> [YOUR ASSIGNMENT] Beginning at the line that mentions "Where should I", retype the rest of the records below exactly. Pictures are not part of the copy.

[Stored dataset items]

==============================

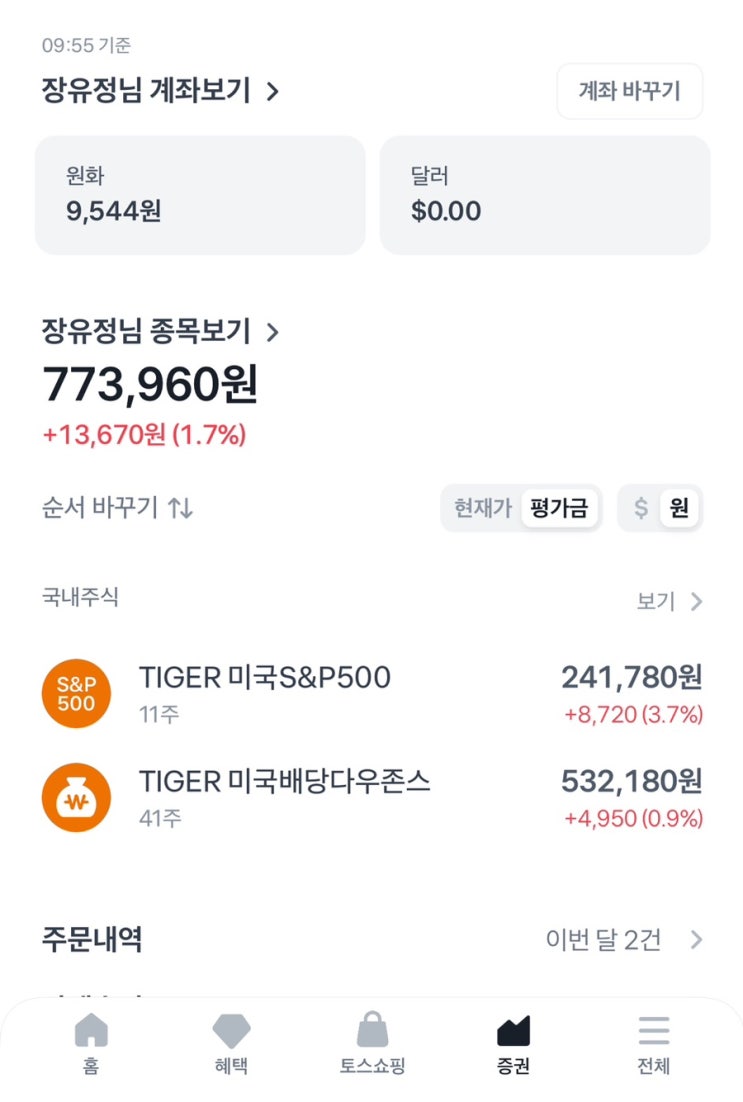
Task: Tap the TIGER 미국배당다우존스 money bag icon
Action: tap(76, 798)
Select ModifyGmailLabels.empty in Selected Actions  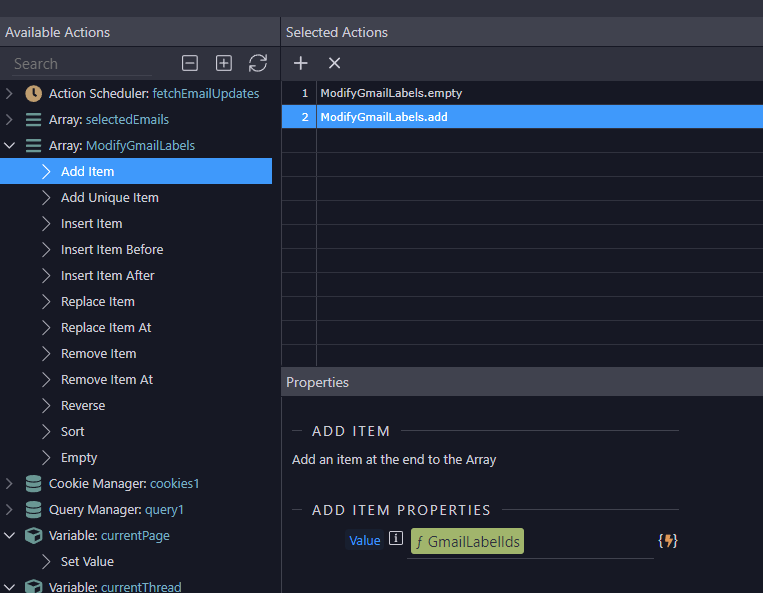click(x=391, y=93)
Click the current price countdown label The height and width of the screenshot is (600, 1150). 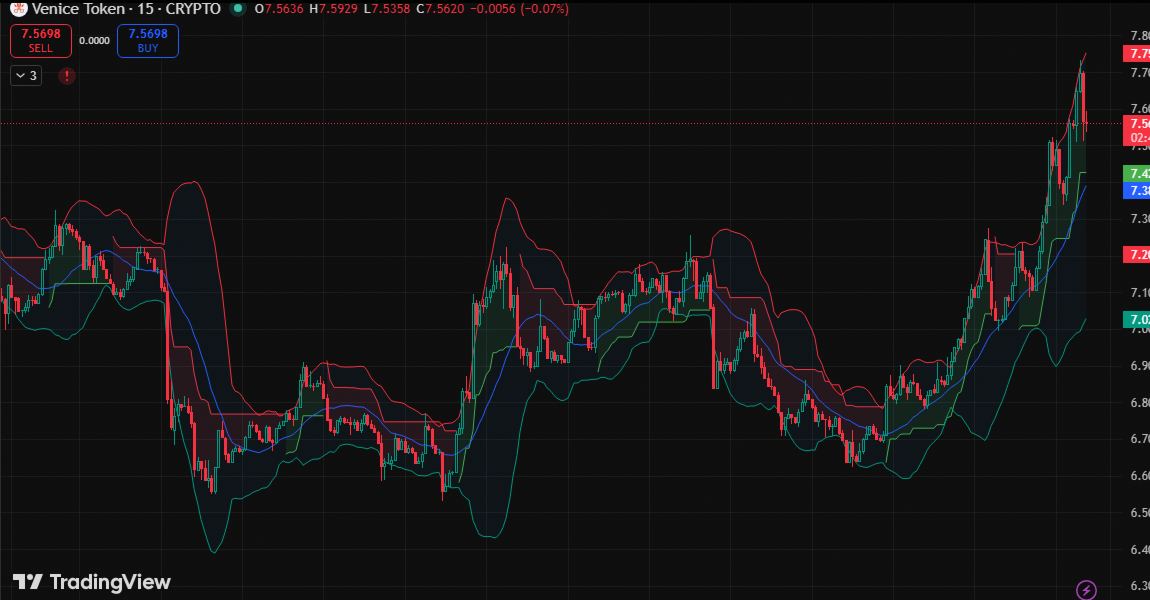pyautogui.click(x=1138, y=137)
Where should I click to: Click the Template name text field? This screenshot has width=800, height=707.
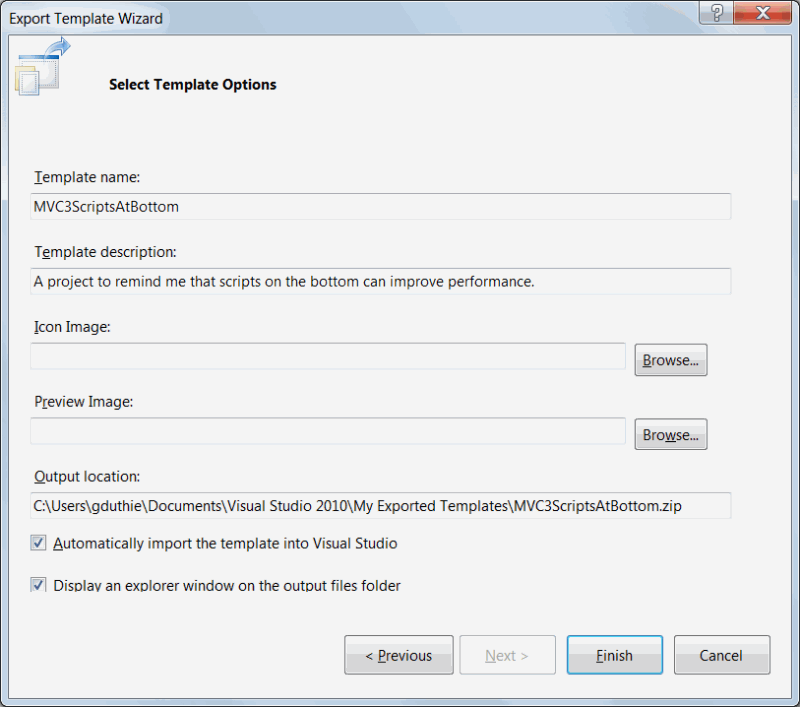380,206
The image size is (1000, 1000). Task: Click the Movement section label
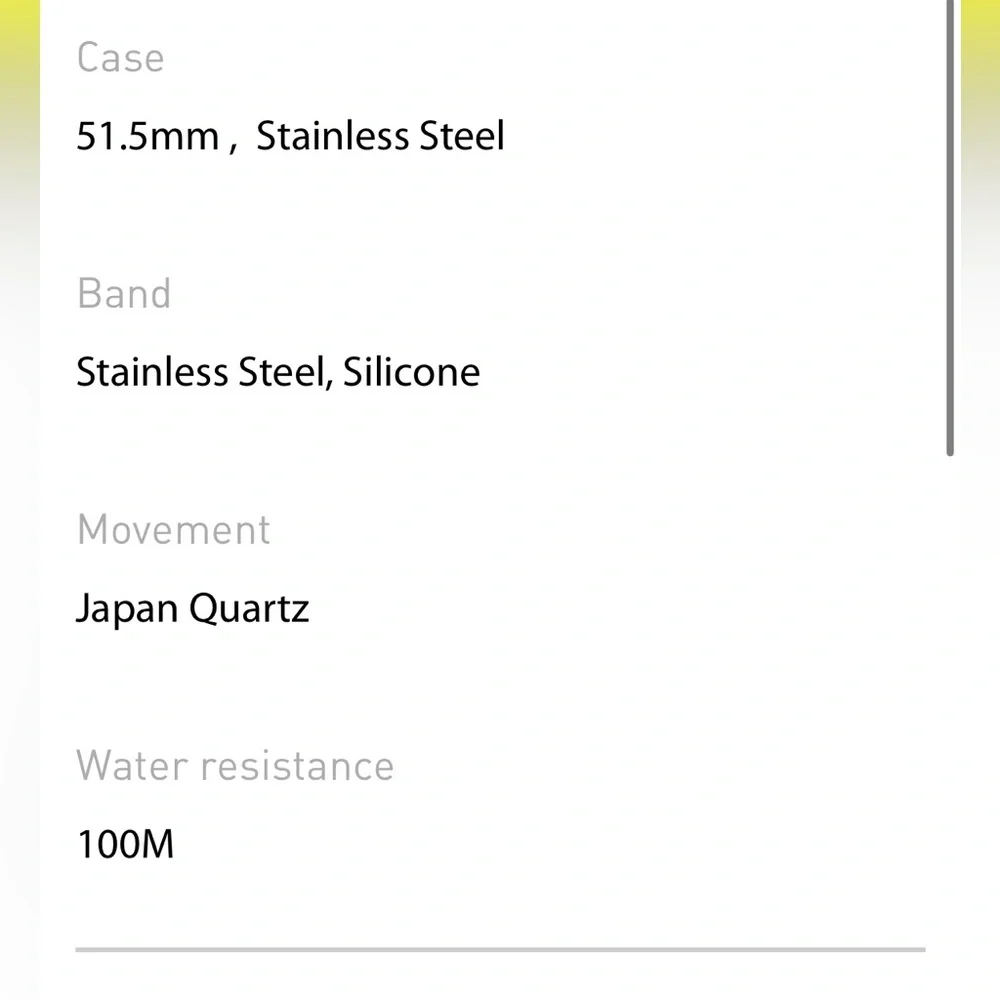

==============================

> [REPLY]
Where should I click to: Click the Template name text field? This screenshot has width=800, height=707.
380,206
The image size is (1000, 1000). Task: Click the Movement section label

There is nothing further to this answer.